_抜粋:_
========

キャンプ・シュワブ手前のフェンスには辺野古移設反対派の幕が並ぶ=2018年2月5日、沖縄県名護市辺野古 写真提供:産経新聞社

沖縄本土復帰50年、政府と沖縄県が記念式典を開催

5月15日、沖縄が本土に復帰してから50年を迎えた。沖縄と東京では、政府と沖縄県が合同で記念式典を開催。式典には天皇皇后両陛下がオンラインで出席され、沖縄会場には岸田文雄総理大臣や玉城デニー沖縄県知事などが出席した。

「堂々と自立できる沖縄県をつくらなくてはならない」ということが夢だった ~未だに至っていない

飯田)具志さんは50年前の沖縄復帰記念式典で、青年代表としてスピーチもされていますが、本土復帰当時はどのようなことを思われましたか?

具志)27年間も分断されたなかで、本土と沖縄との間に格差が出たのです。学生時代も「沖縄はどんな生活をしているのか」と言われました。「日本語は普通に通じるのですか?」と言われることもありました。みんながそうだとは言わないけれども、そういう人もいるような時代でした。

飯田)復帰当時は。

具志)当時、私が訴えたかったのは、沖縄県を理解してもらいたいということと、いつまでも同情されるような沖縄県民であってはならないということです。当時の政治家が言っていたのは、「本土政府からたくさんの補助金を引っ張ってくる」ということでした。それが自分たちの仕事だと、それが力のある政治家だと、いまでもそういう感覚はあるのだと思います。公共工事を引っ張ってくるという意識はあると思うのです。

飯田)いまでも。

========

_提供データ:_
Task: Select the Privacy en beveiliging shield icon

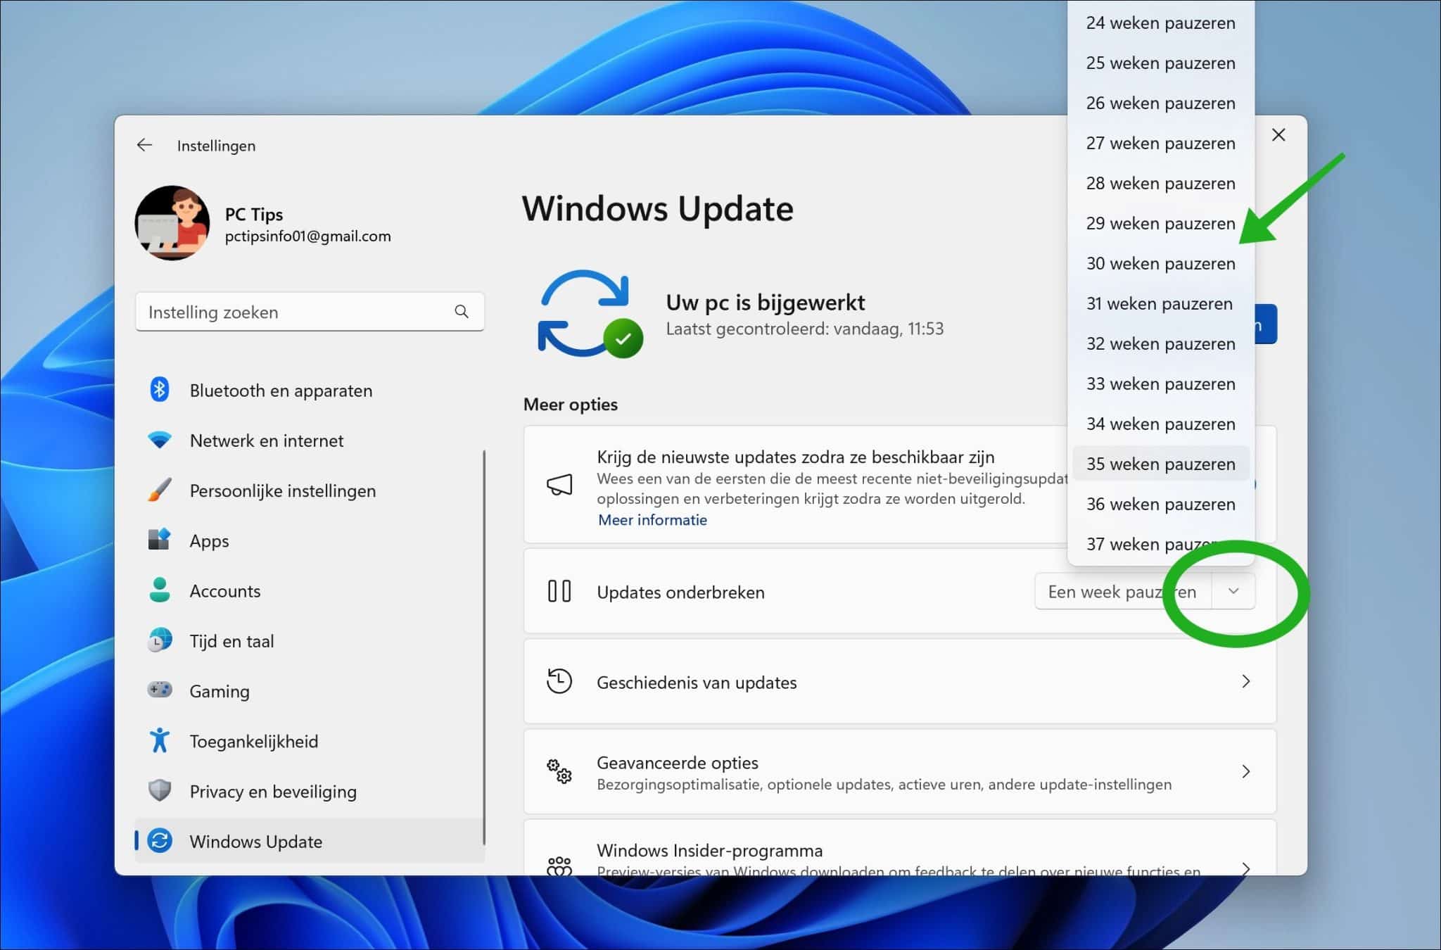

========

_作業内容:_ 沖縄復帰50年の記事の続きを、最後の文の後から書いてください。 データは沖縄復帰50年の記事とは関係ありません。

_回答:_
具志)それが決して悪いことだとは言わないけれども、長年虐げられた生活を送っている者にとっては、劣等意識につながるような、同情されているような感じでした。特に若い青年にとっては嫌だったのです。だから1日でも早く自立して、みんなの負担になるような沖縄県であってはならないと、堂々と自立できる沖縄県をつくらなくてはならないということが夢でした。ところが、まだこんな状況です。特別措置法が沖縄県にはまだまだ必要だということで、第6次の沖縄振興施策もスタートするわけでしょう。

飯田)今年(2022年)の予定ですね。

具志)私も政治の場にいた1人として、我々の努力はまだ足りないと反省するところです。

合意しながら26年経ってまだ解決しない普天間基地移設問題

具志)いちばんのテーマは米軍基地の問題です。負担が大きすぎる、そして危険である。特に普天間飛行場は規模的にも広大で、しかも都市のど真ん中にあります。「一刻も早く」というのは当然の話です。

飯田)そうですね。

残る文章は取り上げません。